Work required - Among the entries, find the lines with the string "agent" and report them.

==============================

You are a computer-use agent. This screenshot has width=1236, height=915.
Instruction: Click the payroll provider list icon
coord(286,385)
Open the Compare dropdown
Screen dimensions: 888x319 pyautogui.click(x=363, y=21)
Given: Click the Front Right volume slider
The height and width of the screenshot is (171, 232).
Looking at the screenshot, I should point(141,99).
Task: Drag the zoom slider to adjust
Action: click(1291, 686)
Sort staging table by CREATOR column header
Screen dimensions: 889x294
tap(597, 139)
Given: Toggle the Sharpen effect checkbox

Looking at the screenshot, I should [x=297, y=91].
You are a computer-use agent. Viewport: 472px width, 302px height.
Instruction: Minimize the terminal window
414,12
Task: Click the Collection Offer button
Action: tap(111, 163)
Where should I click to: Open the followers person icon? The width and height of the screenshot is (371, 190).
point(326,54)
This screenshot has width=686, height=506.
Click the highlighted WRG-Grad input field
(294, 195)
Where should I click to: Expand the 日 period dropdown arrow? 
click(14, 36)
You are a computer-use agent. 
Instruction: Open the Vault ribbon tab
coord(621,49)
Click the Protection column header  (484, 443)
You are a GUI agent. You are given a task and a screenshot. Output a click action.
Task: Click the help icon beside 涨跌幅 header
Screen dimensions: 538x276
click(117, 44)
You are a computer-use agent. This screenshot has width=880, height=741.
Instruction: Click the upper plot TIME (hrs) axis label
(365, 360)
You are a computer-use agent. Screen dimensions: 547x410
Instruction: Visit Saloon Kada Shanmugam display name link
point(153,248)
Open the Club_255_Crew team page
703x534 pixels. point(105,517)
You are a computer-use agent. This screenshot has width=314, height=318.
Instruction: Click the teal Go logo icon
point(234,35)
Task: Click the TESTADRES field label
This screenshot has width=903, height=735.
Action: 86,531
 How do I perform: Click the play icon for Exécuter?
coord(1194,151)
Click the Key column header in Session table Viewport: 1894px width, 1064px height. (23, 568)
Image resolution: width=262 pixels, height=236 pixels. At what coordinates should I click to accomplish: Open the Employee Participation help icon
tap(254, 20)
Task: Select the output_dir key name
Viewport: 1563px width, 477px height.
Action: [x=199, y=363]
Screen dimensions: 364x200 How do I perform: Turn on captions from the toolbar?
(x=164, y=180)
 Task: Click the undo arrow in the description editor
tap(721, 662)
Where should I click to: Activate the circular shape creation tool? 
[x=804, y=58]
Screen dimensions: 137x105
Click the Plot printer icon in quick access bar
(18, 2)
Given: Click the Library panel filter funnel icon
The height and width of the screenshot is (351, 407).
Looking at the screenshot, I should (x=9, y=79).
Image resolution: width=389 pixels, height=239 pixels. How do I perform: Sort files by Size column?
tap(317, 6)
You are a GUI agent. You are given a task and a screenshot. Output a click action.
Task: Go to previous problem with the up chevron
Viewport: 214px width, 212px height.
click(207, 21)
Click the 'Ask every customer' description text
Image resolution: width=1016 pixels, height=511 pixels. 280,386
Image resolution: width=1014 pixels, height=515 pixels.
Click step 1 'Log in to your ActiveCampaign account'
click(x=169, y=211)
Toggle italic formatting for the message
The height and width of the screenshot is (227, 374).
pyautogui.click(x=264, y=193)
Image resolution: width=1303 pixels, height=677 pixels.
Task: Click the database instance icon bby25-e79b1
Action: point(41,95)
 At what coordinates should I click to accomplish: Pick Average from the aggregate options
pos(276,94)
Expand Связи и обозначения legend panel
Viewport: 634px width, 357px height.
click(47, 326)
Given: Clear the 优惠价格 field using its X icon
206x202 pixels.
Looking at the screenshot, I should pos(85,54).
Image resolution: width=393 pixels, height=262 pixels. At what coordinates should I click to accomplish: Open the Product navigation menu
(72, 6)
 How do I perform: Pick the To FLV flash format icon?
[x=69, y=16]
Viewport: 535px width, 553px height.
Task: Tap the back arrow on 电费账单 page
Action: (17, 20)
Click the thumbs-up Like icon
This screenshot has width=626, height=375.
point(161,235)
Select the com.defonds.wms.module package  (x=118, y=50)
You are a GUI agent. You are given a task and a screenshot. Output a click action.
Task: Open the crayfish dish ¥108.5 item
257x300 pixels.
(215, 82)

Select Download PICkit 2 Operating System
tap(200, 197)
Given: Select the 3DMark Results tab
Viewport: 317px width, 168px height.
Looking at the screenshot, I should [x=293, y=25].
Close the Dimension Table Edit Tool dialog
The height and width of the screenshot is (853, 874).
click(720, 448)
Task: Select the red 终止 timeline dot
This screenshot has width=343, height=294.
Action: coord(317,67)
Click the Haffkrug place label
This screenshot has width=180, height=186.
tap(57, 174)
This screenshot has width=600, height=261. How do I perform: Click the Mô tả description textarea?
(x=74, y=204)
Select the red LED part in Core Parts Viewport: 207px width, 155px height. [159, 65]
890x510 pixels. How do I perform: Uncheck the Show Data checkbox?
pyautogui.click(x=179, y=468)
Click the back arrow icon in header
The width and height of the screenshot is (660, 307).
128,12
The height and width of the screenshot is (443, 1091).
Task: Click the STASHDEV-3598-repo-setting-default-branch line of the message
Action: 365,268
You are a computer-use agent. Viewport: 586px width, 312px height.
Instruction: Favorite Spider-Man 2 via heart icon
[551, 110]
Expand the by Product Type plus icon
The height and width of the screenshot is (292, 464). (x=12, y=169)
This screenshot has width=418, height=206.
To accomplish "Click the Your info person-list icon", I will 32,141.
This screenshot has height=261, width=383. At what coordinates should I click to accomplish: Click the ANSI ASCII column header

==============================

Exercise result -
You are a computer-use agent. This screenshot has width=1236, height=915.
You are a computer-use agent. Viewport: 472px width, 302px height.
You are a computer-use agent. 
You are a GUI agent. You are given a task and a screenshot. Output a click action.
You are a computer-use agent. This screenshot has width=880, height=741.
You are a computer-use agent. Screen dimensions: 547x410
You are a computer-use agent. This screenshot has width=314, height=318.
You are a GUI agent. You are given a task and a screenshot. Output a click action.
You are a GUI agent. You are given a task and a screenshot. Output a click action.
You are a computer-use agent. Viewport: 586px width, 312px height.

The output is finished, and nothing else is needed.